==== Exercise input ====

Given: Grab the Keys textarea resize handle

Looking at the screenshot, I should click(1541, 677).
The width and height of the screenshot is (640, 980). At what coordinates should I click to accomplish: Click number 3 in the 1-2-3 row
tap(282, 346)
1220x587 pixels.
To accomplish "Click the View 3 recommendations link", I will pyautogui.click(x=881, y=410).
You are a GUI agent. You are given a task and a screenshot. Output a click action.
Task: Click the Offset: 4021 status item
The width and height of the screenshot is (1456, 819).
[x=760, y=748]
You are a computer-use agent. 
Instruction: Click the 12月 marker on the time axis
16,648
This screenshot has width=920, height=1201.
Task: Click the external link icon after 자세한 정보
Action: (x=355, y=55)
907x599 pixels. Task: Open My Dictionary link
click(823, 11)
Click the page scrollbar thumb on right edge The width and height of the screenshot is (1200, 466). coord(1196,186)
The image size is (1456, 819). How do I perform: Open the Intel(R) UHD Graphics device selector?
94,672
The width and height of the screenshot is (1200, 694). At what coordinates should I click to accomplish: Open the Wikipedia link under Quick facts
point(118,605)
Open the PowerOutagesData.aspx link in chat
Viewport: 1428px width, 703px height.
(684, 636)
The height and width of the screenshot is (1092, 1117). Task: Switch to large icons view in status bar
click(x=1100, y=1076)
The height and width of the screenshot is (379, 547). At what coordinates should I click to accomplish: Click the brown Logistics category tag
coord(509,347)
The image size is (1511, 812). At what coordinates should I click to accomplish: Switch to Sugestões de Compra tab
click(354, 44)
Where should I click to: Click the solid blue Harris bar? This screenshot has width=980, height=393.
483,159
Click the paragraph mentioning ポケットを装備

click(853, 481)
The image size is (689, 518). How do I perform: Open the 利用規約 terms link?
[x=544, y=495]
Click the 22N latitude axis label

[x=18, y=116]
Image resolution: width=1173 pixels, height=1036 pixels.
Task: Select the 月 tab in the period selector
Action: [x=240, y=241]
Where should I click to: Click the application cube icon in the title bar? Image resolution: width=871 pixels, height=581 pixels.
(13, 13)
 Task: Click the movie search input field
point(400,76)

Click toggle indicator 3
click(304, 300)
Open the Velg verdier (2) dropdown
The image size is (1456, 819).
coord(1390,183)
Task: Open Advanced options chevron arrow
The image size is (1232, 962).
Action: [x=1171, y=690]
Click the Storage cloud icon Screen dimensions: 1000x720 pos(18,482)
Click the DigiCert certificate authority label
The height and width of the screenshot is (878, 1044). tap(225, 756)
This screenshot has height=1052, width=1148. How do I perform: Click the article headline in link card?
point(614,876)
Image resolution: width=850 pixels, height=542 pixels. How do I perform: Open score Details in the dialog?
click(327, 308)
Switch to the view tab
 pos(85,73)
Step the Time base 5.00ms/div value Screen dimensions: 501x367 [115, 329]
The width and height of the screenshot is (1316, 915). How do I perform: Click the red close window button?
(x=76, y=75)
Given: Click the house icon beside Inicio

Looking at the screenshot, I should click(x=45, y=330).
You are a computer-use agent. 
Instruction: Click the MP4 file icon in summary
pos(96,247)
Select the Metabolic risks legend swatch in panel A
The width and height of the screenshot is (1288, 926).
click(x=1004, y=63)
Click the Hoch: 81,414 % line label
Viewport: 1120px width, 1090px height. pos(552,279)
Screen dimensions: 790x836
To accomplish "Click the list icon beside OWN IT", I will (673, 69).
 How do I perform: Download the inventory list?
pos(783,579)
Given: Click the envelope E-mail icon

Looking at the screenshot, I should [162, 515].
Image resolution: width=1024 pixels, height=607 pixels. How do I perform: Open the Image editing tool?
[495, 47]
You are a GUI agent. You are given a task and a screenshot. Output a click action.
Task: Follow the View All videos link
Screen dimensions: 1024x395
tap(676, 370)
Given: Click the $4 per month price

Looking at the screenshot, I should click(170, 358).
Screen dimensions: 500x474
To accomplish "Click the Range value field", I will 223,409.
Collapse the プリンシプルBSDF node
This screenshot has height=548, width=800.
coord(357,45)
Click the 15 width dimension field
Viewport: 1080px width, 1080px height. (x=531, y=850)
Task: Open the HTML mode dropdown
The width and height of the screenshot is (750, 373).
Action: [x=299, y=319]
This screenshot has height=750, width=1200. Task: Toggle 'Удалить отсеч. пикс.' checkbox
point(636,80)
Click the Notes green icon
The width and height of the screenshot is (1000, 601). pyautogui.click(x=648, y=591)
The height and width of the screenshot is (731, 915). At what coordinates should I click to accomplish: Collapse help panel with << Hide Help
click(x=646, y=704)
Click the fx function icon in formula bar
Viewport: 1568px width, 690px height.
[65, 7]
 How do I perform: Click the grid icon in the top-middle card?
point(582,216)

====

What is needed>
Could you render the entries above as a Markdown table with two columns, Row and Line, putting a row number in Row and the line itself in Line? Leave out blank lines and include every entry.

Finished answer>
| Row | Line |
|---|---|
| 1 | Given: Grab the Keys textarea resize handle |
| 2 | Looking at the screenshot, I should click(1541, 677). |
| 3 | The width and height of the screenshot is (640, 980). At what coordinates should I click to accomplish: Click number 3 in the 1-2-3 row |
| 4 | tap(282, 346) |
| 5 | 1220x587 pixels. |
| 6 | To accomplish "Click the View 3 recommendations link", I will pyautogui.click(x=881, y=410). |
| 7 | You are a GUI agent. You are given a task and a screenshot. Output a click action. |
| 8 | Task: Click the Offset: 4021 status item |
| 9 | The width and height of the screenshot is (1456, 819). |
| 10 | [x=760, y=748] |
| 11 | You are a computer-use agent.  |
| 12 | Instruction: Click the 12月 marker on the time axis |
| 13 | 16,648 |
| 14 | This screenshot has width=920, height=1201. |
| 15 | Task: Click the external link icon after 자세한 정보 |
| 16 | Action: (x=355, y=55) |
| 17 | 907x599 pixels. Task: Open My Dictionary link |
| 18 | click(823, 11) |
| 19 | Click the page scrollbar thumb on right edge The width and height of the screenshot is (1200, 466). coord(1196,186) |
| 20 | The image size is (1456, 819). How do I perform: Open the Intel(R) UHD Graphics device selector? |
| 21 | 94,672 |
| 22 | The width and height of the screenshot is (1200, 694). At what coordinates should I click to accomplish: Open the Wikipedia link under Quick facts |
| 23 | point(118,605) |
| 24 | Open the PowerOutagesData.aspx link in chat |
| 25 | Viewport: 1428px width, 703px height. |
| 26 | (684, 636) |
| 27 | The height and width of the screenshot is (1092, 1117). Task: Switch to large icons view in status bar |
| 28 | click(x=1100, y=1076) |
| 29 | The height and width of the screenshot is (379, 547). At what coordinates should I click to accomplish: Click the brown Logistics category tag |
| 30 | coord(509,347) |
| 31 | The image size is (1511, 812). At what coordinates should I click to accomplish: Switch to Sugestões de Compra tab |
| 32 | click(354, 44) |
| 33 | Where should I click to: Click the solid blue Harris bar? This screenshot has width=980, height=393. |
| 34 | 483,159 |
| 35 | Click the paragraph mentioning ポケットを装備 |
| 36 | click(853, 481) |
| 37 | The image size is (689, 518). How do I perform: Open the 利用規約 terms link? |
| 38 | [x=544, y=495] |
| 39 | Click the 22N latitude axis label |
| 40 | [x=18, y=116] |
| 41 | Image resolution: width=1173 pixels, height=1036 pixels. |
| 42 | Task: Select the 月 tab in the period selector |
| 43 | Action: [x=240, y=241] |
| 44 | Where should I click to: Click the application cube icon in the title bar? Image resolution: width=871 pixels, height=581 pixels. |
| 45 | (13, 13) |
| 46 |  Task: Click the movie search input field |
| 47 | point(400,76) |
| 48 | Click toggle indicator 3 |
| 49 | click(304, 300) |
| 50 | Open the Velg verdier (2) dropdown |
| 51 | The image size is (1456, 819). |
| 52 | coord(1390,183) |
| 53 | Task: Open Advanced options chevron arrow |
| 54 | The image size is (1232, 962). |
| 55 | Action: [x=1171, y=690] |
| 56 | Click the Storage cloud icon Screen dimensions: 1000x720 pos(18,482) |
| 57 | Click the DigiCert certificate authority label |
| 58 | The height and width of the screenshot is (878, 1044). tap(225, 756) |
| 59 | This screenshot has height=1052, width=1148. How do I perform: Click the article headline in link card? |
| 60 | point(614,876) |
| 61 | Image resolution: width=850 pixels, height=542 pixels. How do I perform: Open score Details in the dialog? |
| 62 | click(327, 308) |
| 63 | Switch to the view tab |
| 64 |  pos(85,73) |
| 65 | Step the Time base 5.00ms/div value Screen dimensions: 501x367 [115, 329] |
| 66 | The width and height of the screenshot is (1316, 915). How do I perform: Click the red close window button? |
| 67 | (x=76, y=75) |
| 68 | Given: Click the house icon beside Inicio |
| 69 | Looking at the screenshot, I should click(x=45, y=330). |
| 70 | You are a computer-use agent.  |
| 71 | Instruction: Click the MP4 file icon in summary |
| 72 | pos(96,247) |
| 73 | Select the Metabolic risks legend swatch in panel A |
| 74 | The width and height of the screenshot is (1288, 926). |
| 75 | click(x=1004, y=63) |
| 76 | Click the Hoch: 81,414 % line label |
| 77 | Viewport: 1120px width, 1090px height. pos(552,279) |
| 78 | Screen dimensions: 790x836 |
| 79 | To accomplish "Click the list icon beside OWN IT", I will (673, 69). |
| 80 |  How do I perform: Download the inventory list? |
| 81 | pos(783,579) |
| 82 | Given: Click the envelope E-mail icon |
| 83 | Looking at the screenshot, I should [162, 515]. |
| 84 | Image resolution: width=1024 pixels, height=607 pixels. How do I perform: Open the Image editing tool? |
| 85 | [495, 47] |
| 86 | You are a GUI agent. You are given a task and a screenshot. Output a click action. |
| 87 | Task: Follow the View All videos link |
| 88 | Screen dimensions: 1024x395 |
| 89 | tap(676, 370) |
| 90 | Given: Click the $4 per month price |
| 91 | Looking at the screenshot, I should click(170, 358). |
| 92 | Screen dimensions: 500x474 |
| 93 | To accomplish "Click the Range value field", I will 223,409. |
| 94 | Collapse the プリンシプルBSDF node |
| 95 | This screenshot has height=548, width=800. |
| 96 | coord(357,45) |
| 97 | Click the 15 width dimension field |
| 98 | Viewport: 1080px width, 1080px height. (x=531, y=850) |
| 99 | Task: Open the HTML mode dropdown |
| 100 | The width and height of the screenshot is (750, 373). |
| 101 | Action: [x=299, y=319] |
| 102 | This screenshot has height=750, width=1200. Task: Toggle 'Удалить отсеч. пикс.' checkbox |
| 103 | point(636,80) |
| 104 | Click the Notes green icon |
| 105 | The width and height of the screenshot is (1000, 601). pyautogui.click(x=648, y=591) |
| 106 | The height and width of the screenshot is (731, 915). At what coordinates should I click to accomplish: Collapse help panel with << Hide Help |
| 107 | click(x=646, y=704) |
| 108 | Click the fx function icon in formula bar |
| 109 | Viewport: 1568px width, 690px height. |
| 110 | [65, 7] |
| 111 |  How do I perform: Click the grid icon in the top-middle card? |
| 112 | point(582,216) |